Some £41m was collected from penalties in November 2020, up a whopping 97 per cent from the £21m that was collected in May, according to HMRC’s receipts and expenditure data.
Penalties could be handed out to taxpayers for underpayment of tax or for submitting a tax return late.
Fee protection insurance company PfP claimed HMRC paused much of its compliance and investigative work during the early months of the pandemic, resulting in a sharp reduction in penalties being handed out.
PfP managing director Kevin Igoe said the taxman was “ratcheting its investigations back up”.
“The huge amounts the Treasury has spent to try and stabilise the economy during the pandemic means that HMRC is going to come under huge under pressure to recoup as much tax revenue as possible,” he said.

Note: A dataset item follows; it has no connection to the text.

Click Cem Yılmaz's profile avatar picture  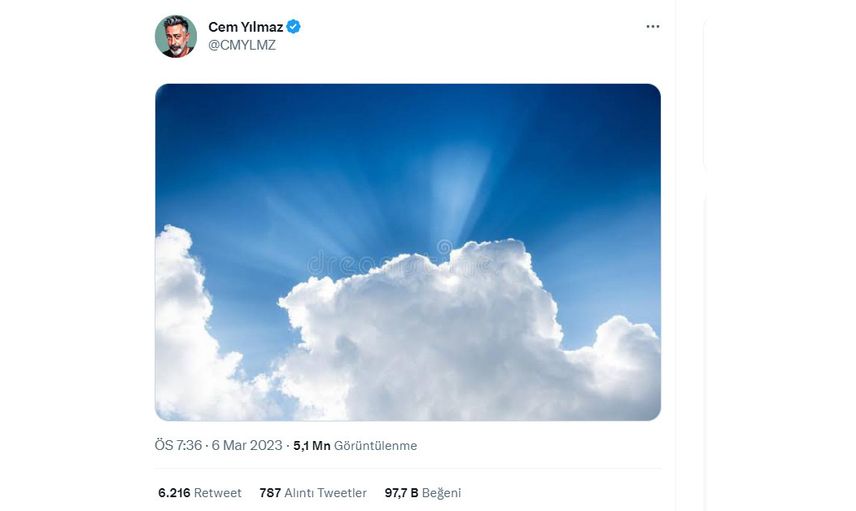[x=176, y=36]
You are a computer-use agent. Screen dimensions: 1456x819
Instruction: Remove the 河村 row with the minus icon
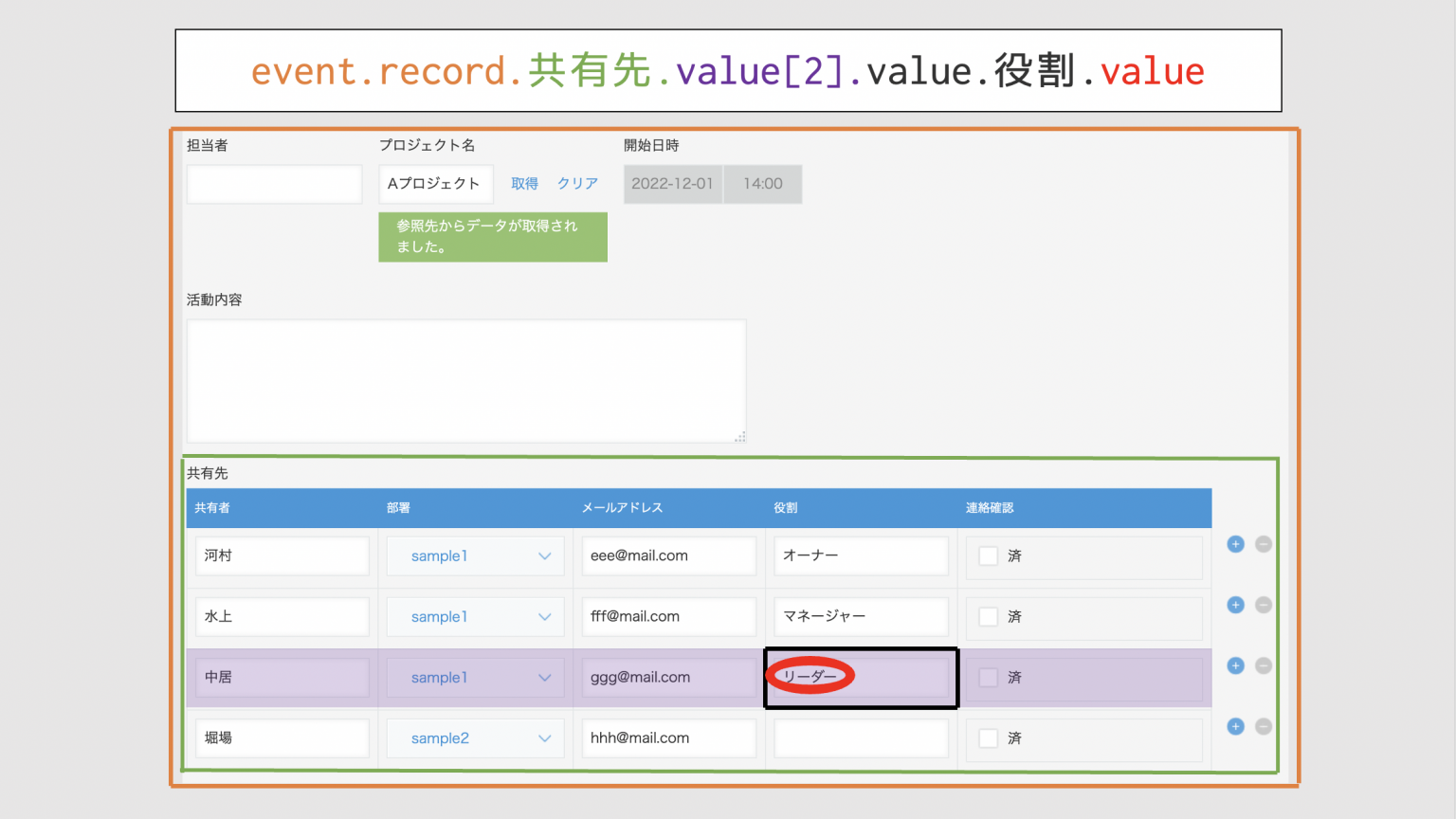coord(1264,544)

“The taxman will, therefore, be in no mood to go easy on individuals and businesses that they believe have underpaid tax. HMRC will be looking to make up for ground lost in 2020 – that means more investigations and more penalties are inevitable.”
In response, an HMRC spokesperson said: “Our aim is for everyone to pay the tax that is due, no matter who they are.
“Our role is increasingly about making it straightforward for taxpayers to get it right, first time, while also tackling the minority who deliberately set out to cheat the system. Anyone concerned about their ability to pay their tax should contact us to see if we can help them at this difficult time.”
Furlough fraud
PfP said in recent months HMRC had pivoted to investigating potential cases of fraud in the government’s pandemic support scheme schemes such as furlough and ‘Eat Out to Help Out’.
HMRC is also putting resources back on other core areas of tax investigation work, the insurance company added.
Figures from HMRC have found that up to £3.5bn may have been fraudulently claimed or paid in error from the furlough scheme alone.
With the scheme being extended until April 2021, PfP said there was likely to be an increase in the number of businesses that are investigated for potentially-fraudulent furlough claims.